Semina la cannabis per potersi curare. E si autodenuncia

La “sfida” di una malata grave. Ora il marito rischia il carcere. Ma il ministero decide di istituire una commissione di esperti.

Il Piccolo 20 novembre 2014

POLA. È semiparalizzata. E disperata. Ha deciso di seminare la canapa indiana nell’orto dietro casa a scopo terapeutico. E si è autodenunciata alla polizia. Ma non è bastato. Le piantine sono state sequestrate. E suo marito, reo d’averla aiutata, rischia cinque anni di carcere.

Non è il primo caso. E il governo croato, finalmente, si è mosso. Annunciando, con il ministro della Sanità Sinisa Varga, l’imminente istituzione di una commissione di esperti chiamata a decidere se permettere o meno ai pazienti di procurarsi le medicine a base di cannabis o di coltivare da soli la canapa indiana a scopo puramente terapeutico valutando caso per caso.

L’ultima storia, tristissima, arriva dalla Bassa Istria. Minja Vuksan Dobran, 41 anni di Sissano, è affetta da sclerosi multipla, come scrive lo Jutarnji list. Ha scritto al ministero della Salute, chiedendo il permesso di coltivare la canapa indiana per curarsi, ma ha ricevuto un diniego. A quel punto ha deciso di fare di testa sua e di tentare la cura alternativa che, in molti casi sparsi per il mondo, si è rivelata efficace quando la medicina ufficiale aveva fallito. Minja ha così messo a dimora, nell’orto dietro casa, nove semi di canapa indiana pregando un conoscente di informare la polizia della sua disperata situazione.

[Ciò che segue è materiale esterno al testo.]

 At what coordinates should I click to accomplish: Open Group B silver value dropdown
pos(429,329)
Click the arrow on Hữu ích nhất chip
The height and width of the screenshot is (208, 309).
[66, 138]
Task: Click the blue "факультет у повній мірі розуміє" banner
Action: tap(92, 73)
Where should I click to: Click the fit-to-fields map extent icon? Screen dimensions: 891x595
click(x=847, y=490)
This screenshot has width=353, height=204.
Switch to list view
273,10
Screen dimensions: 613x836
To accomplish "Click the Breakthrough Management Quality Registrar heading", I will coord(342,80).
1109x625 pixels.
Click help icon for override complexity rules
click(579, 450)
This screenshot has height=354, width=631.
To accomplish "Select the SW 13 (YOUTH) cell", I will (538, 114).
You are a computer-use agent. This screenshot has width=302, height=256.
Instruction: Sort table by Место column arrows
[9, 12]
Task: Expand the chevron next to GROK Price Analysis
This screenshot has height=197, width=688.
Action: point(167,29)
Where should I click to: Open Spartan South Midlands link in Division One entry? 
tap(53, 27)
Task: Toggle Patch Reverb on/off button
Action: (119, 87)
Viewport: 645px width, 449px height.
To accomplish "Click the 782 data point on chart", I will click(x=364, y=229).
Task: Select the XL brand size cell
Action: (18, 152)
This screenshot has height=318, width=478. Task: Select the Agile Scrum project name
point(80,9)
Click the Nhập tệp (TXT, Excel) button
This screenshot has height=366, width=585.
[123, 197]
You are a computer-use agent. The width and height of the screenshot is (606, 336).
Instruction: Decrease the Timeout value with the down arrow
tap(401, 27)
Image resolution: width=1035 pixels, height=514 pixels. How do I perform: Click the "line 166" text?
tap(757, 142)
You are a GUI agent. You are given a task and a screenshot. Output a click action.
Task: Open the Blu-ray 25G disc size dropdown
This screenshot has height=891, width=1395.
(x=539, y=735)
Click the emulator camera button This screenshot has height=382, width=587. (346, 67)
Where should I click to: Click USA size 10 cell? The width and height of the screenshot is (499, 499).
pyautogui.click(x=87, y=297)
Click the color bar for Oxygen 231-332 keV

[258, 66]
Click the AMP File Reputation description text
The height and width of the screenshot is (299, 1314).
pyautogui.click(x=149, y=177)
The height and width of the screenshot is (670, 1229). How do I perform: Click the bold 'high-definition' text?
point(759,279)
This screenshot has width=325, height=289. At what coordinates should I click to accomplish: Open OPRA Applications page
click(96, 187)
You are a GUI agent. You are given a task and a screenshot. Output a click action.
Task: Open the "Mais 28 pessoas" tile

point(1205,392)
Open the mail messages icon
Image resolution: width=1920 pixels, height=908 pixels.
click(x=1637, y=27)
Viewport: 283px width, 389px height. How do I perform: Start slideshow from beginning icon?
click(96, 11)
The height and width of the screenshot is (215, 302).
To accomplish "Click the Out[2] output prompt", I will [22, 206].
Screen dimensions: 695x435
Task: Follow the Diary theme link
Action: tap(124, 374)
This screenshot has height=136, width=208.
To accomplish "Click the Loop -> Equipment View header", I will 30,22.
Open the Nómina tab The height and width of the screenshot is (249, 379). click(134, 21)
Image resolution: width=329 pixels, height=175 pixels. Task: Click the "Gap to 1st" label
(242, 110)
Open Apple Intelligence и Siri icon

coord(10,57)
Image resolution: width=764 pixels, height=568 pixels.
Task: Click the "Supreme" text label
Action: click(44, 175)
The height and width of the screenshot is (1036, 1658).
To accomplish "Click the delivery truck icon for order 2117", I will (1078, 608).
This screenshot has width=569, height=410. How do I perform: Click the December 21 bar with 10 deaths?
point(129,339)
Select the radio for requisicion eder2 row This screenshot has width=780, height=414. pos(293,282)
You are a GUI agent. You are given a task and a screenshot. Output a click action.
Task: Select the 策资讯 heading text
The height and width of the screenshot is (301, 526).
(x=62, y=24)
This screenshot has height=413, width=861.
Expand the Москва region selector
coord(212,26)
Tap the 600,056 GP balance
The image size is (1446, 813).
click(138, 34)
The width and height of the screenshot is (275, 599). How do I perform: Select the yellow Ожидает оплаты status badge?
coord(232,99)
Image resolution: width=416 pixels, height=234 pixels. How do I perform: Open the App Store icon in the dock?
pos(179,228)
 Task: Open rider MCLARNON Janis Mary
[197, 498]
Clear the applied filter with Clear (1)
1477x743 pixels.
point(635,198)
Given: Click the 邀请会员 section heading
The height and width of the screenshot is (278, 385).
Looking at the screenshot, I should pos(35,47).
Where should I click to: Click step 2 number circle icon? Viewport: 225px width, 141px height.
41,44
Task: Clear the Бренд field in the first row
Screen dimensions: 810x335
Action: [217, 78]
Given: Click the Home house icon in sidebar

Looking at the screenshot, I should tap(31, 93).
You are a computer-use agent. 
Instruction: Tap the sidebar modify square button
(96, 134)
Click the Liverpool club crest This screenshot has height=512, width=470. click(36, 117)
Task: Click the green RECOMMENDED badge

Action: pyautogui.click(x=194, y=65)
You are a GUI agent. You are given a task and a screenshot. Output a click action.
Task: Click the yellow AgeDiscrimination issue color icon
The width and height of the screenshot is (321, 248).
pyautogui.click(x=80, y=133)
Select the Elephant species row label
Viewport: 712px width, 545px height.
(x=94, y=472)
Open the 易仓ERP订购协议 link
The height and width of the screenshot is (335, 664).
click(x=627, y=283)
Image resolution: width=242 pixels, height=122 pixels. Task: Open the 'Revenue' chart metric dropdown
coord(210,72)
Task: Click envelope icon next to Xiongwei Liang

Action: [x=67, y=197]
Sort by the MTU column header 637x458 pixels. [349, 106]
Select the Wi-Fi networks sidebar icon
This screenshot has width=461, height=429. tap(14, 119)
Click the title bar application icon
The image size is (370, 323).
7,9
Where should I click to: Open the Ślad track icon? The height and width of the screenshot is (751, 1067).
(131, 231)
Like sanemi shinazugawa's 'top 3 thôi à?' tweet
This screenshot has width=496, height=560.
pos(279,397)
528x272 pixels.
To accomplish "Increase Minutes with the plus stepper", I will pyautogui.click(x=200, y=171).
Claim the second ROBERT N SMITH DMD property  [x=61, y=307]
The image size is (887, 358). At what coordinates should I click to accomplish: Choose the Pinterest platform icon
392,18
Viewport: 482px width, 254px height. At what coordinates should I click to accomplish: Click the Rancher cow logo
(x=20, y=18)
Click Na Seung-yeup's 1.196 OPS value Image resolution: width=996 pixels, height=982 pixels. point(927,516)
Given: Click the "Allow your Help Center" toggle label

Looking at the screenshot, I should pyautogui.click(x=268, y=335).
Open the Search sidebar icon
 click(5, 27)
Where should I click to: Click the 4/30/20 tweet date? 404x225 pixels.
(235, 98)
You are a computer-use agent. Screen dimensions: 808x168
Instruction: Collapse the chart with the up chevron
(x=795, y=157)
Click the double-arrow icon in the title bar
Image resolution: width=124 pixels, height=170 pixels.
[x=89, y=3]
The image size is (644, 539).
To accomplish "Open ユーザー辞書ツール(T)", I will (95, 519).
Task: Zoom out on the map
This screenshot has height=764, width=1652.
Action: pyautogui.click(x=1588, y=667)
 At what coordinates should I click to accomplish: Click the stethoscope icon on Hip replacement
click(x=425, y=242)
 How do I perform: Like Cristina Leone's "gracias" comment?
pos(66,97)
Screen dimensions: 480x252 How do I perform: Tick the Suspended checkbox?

Gli agenti si sono presentati quando le piantine avevano raggiunto l’altezza di mezzo metro e le hanno subito sequestrate. Al contempo hanno sporto denuncia penale per produzione di sostanze stupefacenti nei confronti del marito Alessandro Dobran, dato che era lui a prendersi cura della canapa, visto che Minja è semiparalizzata.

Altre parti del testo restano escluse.